With such an ineffective cover system (i.e. there is none; you just huddle up against things that you hope are big enough to cover you but they never are for Booker DeWitt has shoulders that would make Dwight Howard jealous), this makes the minute management of shifting around a half wall not very fun. Then the act of trying to find where the shots are coming from is so unbelievably difficult that you wonder if they’re really coming at all (they are. They always are).

This reduces battles to finding somewhere with suitable cover and a wide enough area to where you can manage two or three guys at a time. You’ll hove around an area, trying to kite one dude towards you at a time, hoping the melee foes come up before you have to deal with gunners. Then, after you’ve shot everyone coming after you, the music will still play and you know there’s someone out there you’ll have to go and find in the worst game of hide-and-seek ever. It’s frustrating and not very engaging since all of the agency you had before—six or so hours of topnotch combat design and implementation—is stabbed in the back and left bleeding in its cell.

That’s not to say, though, that the latter half is all bad.
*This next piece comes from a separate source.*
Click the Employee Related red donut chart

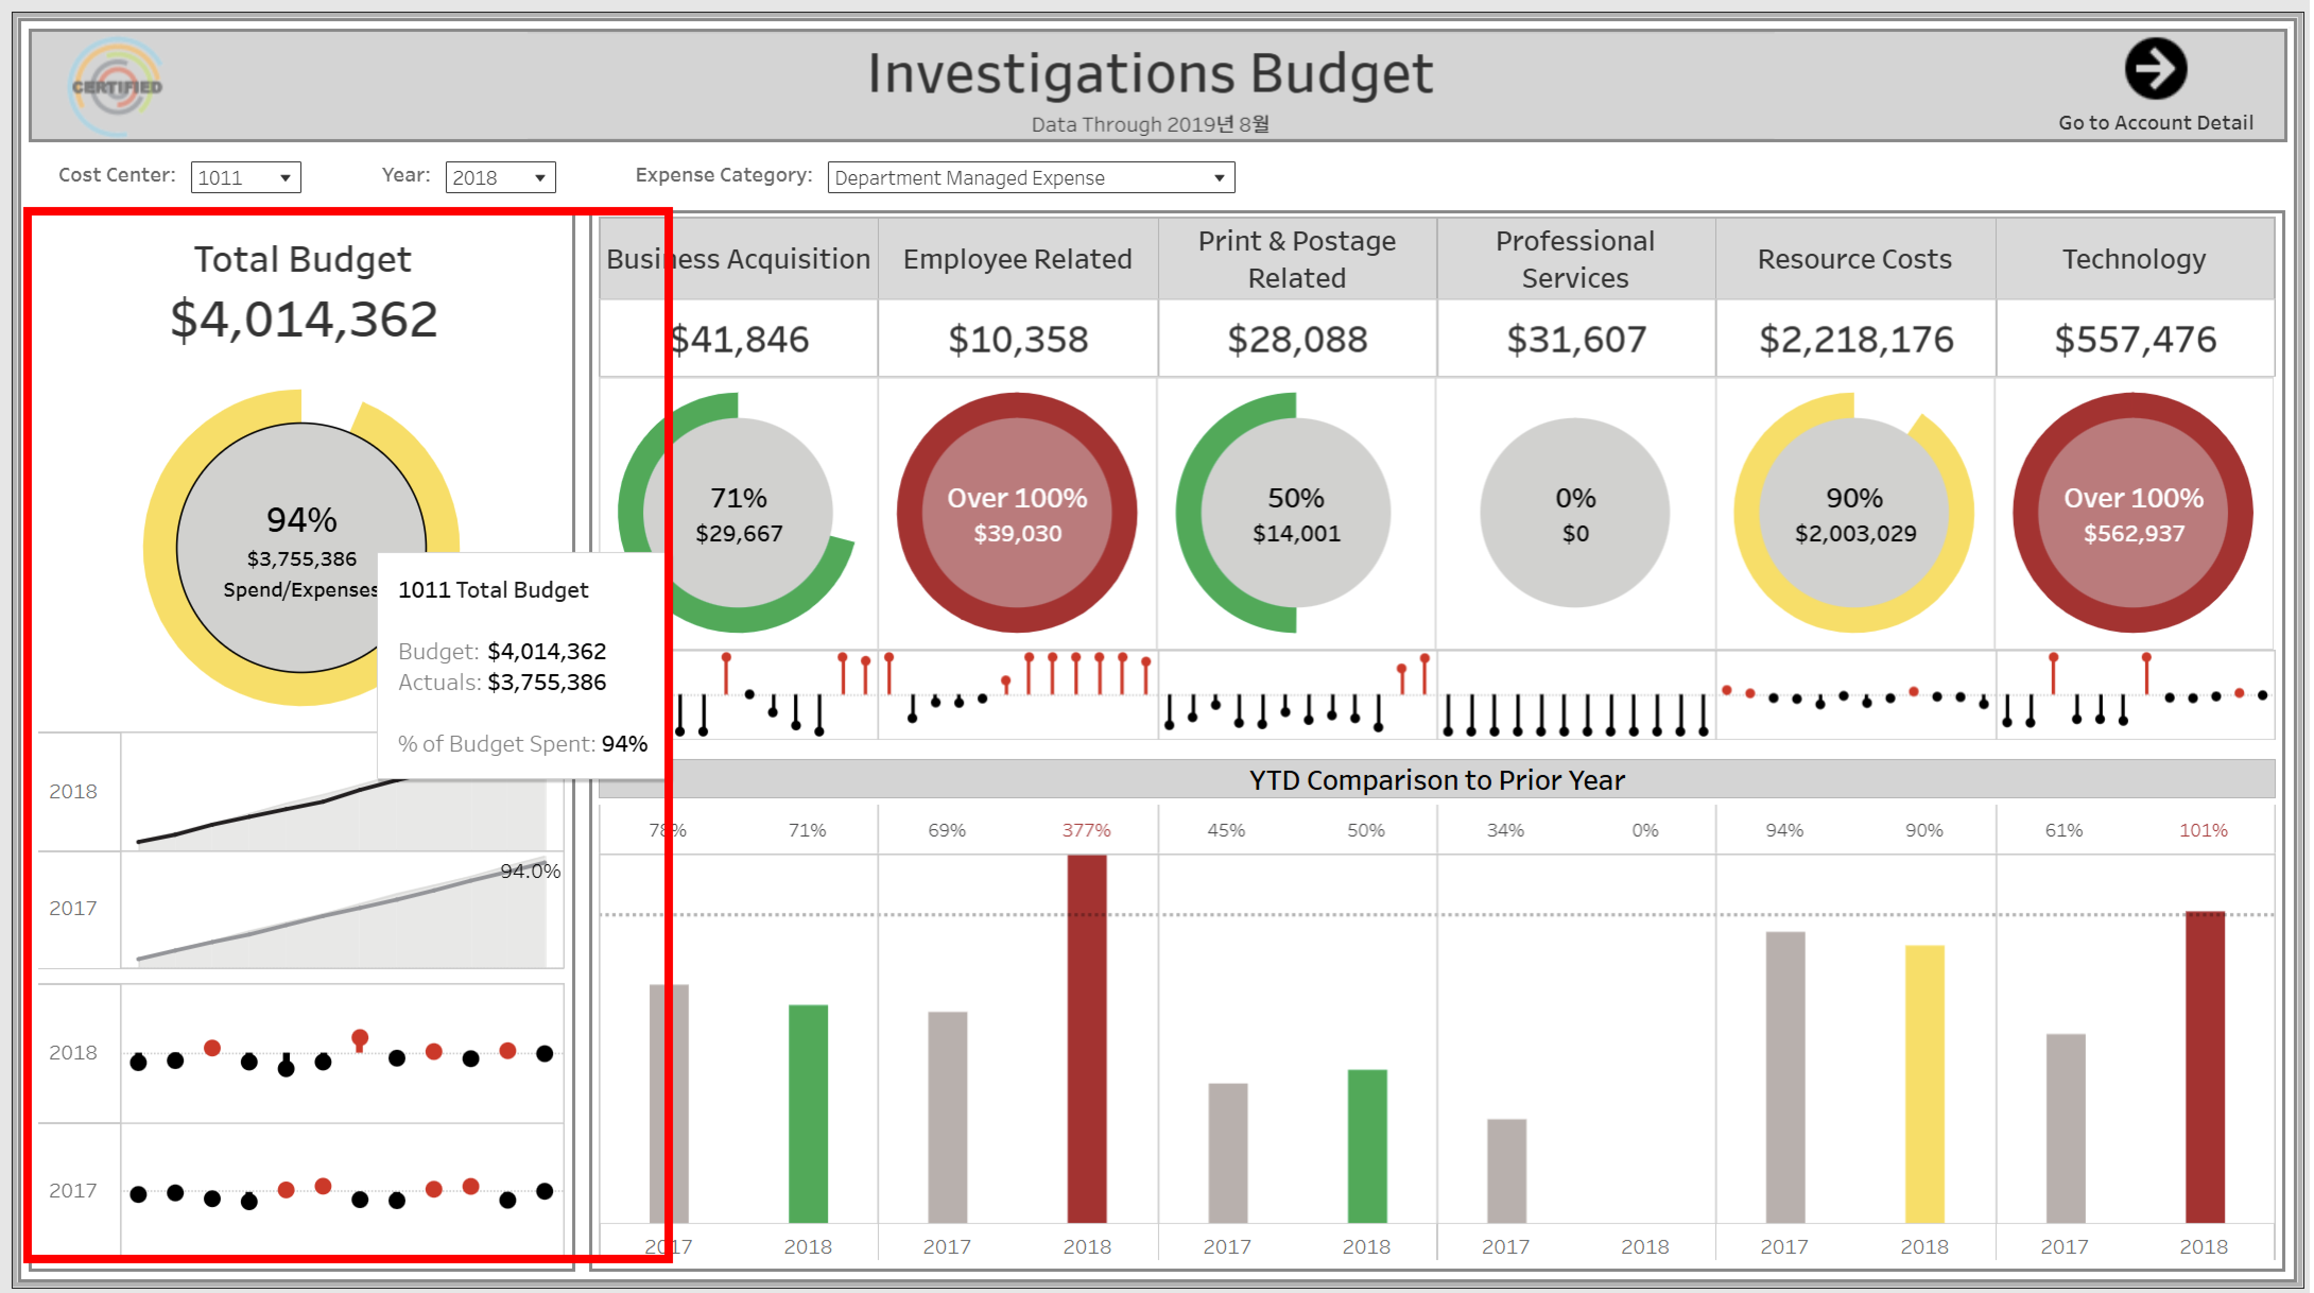(x=1017, y=513)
There are some genuinely fantastic battles. Having a Handyman crash the party is always super tense and I can’t say I don’t love it when a Fireman, so close to death, hops on a rail and I jump on going the other way so as to surprise him on the other side. The combat is still fun and it still is capable of producing some incredible moments that I can’t recall experiencing in many other games, but while they are the peaks to a series of hills and valleys, the first half is nothing but a constant upwards slope.

Given that comparison, it’s hard to fault BioShock Infinite. Touching on perfection for much of the game may be better than simply lusting after it the whole time. And it kind of is just the bullet-ridden cherry on top of the racist sundae. Having an absolutely fun game to play would simply make me want to play through it again on hard rather than cruise through again on easy just to experience the whole thing one more time. Jonathan Blow may be onto something with the shield bashing (badum, chssh!); the reprieve between battles seems less than ideal when you have moments of exhalation every few seconds. But this time I think it turned out all right.